There’s a question that gets asked in more fire and security tenders than it used to. It’s not about your engineers’ qualifications, your response times, or how long you’ve been trading. It’s this: can you show us exactly what was tested, when, by whom, and where the records are?
If the answer is a folder of paper certificates, you’re already behind.
The shift happening in this industry isn’t primarily about technology. It’s about accountability. The Fire Safety Act 2021, the Fire Safety (England) Regulations 2022, and the Building Safety Act 2022 together created a framework in which responsible persons, building owners, landlords, facilities managers — must not just ensure compliance, they must be able to prove it, in full, on demand. When they can’t, their liability is clear. And when they can’t because their contractor hasn’t given them the records, they start looking for a different contractor.
This is the commercial reality behind what looks like a technology conversation.
Jump to a section:
- What customers are actually asking for now
- The Golden Thread: why the terminology matters
- The asset register as a retention tool
- What paper-based businesses are actually losing
- What the transition actually looks like
- Digital as a differentiator, then digital as the baseline
- What’s coming next
- Where Fieldmotion fits in
- Frequently asked questions
What customers are actually asking for now
NHS trusts, housing associations, universities, large commercial landlords: their expectations of fire and security contractors have changed. For years, a signed certificate and an engineer’s word was enough. It isn’t now.
Organisations managing multiple sites want to know which assets were tested on each visit, not just that a visit happened. They want to know which engineer attended and how long they were on site. They want a running record of what’s been maintained and what’s due, so they can demonstrate their own compliance to auditors, insurers and regulators. And increasingly, the requirement for all of this is written directly into the invitation to tender before the contract is even awarded.
The practical consequence for a fire and security business bidding for that work is direct. A company that can demonstrate a digital audit trail in terms of time-stamped job records, photo evidence, and asset-level compliance history, has something concrete to show a procurement team. A company arriving with paper job sheets has to ask the customer to take their word for it.
Some contracts are being won and lost at exactly that point.
The Golden Thread: why the terminology matters
If you work with residential buildings, housing associations or local authority clients, you’ll have heard the phrase Golden Thread. It comes directly from Dame Judith Hackitt’s review following Grenfell and sits at the heart of the Building Safety Act 2022. The Golden Thread refers to the requirement to maintain a continuous, accessible digital record of a building’s fire safety information: design, construction, and ongoing maintenance, so that the right people always have the right information at the right time.
For fire and security contractors, the Golden Thread has a concrete implication: the records you create during maintenance visits are part of a building’s legal safety documentation. A paper certificate filed in a folder on site, or posted to a landlord’s office, doesn’t constitute a maintained Golden Thread. A timestamped digital record, linked to specific assets, accessible to the responsible person on demand, does.
This matters for two reasons beyond compliance. First, clients who understand the Golden Thread (and increasingly they do) are specifically looking for contractors whose systems can feed into it. Second, contractors who position their service around it can have a very different conversation in a tender than one built purely around price per visit.

● **Collected material**
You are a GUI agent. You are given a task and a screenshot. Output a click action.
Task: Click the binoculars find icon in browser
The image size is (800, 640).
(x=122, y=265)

● **Exercise set**
• A. Based on the fire safety records article, why does understanding the Golden Thread matter to fire and security contractors beyond compliance itself? Answer in one to three sentences.
• B. Repeat the part of the fire safety records article that opens with the words containing "The practical consequence" and closes with "exactly that point.".
• C. Answer these questions from the fire safety records article.
(i) Which three pieces of legislation does it name as together creating the framework of accountability?
(ii) Whose review is the phrase Golden Thread said to come from?
(iii) What three things does it list as making up a digital audit trail?

● **Solved problems**
• A. Clients who understand the Golden Thread are specifically looking for contractors whose systems can feed into it. Contractors who position their service around it can also have a very different tender conversation than one built purely around price per visit.

• B.
The practical consequence for a fire and security business bidding for that work is direct. A company that can demonstrate a digital audit trail in terms of time-stamped job records, photo evidence, and asset-level compliance history, has something concrete to show a procurement team. A company arriving with paper job sheets has to ask the customer to take their word for it.
Some contracts are being won and lost at exactly that point.

• C.
(i) The Fire Safety Act 2021, the Fire Safety (England) Regulations 2022, and the Building Safety Act 2022.
(ii) Dame Judith Hackitt's review following Grenfell.
(iii) Time-stamped job records, photo evidence, and asset-level compliance history.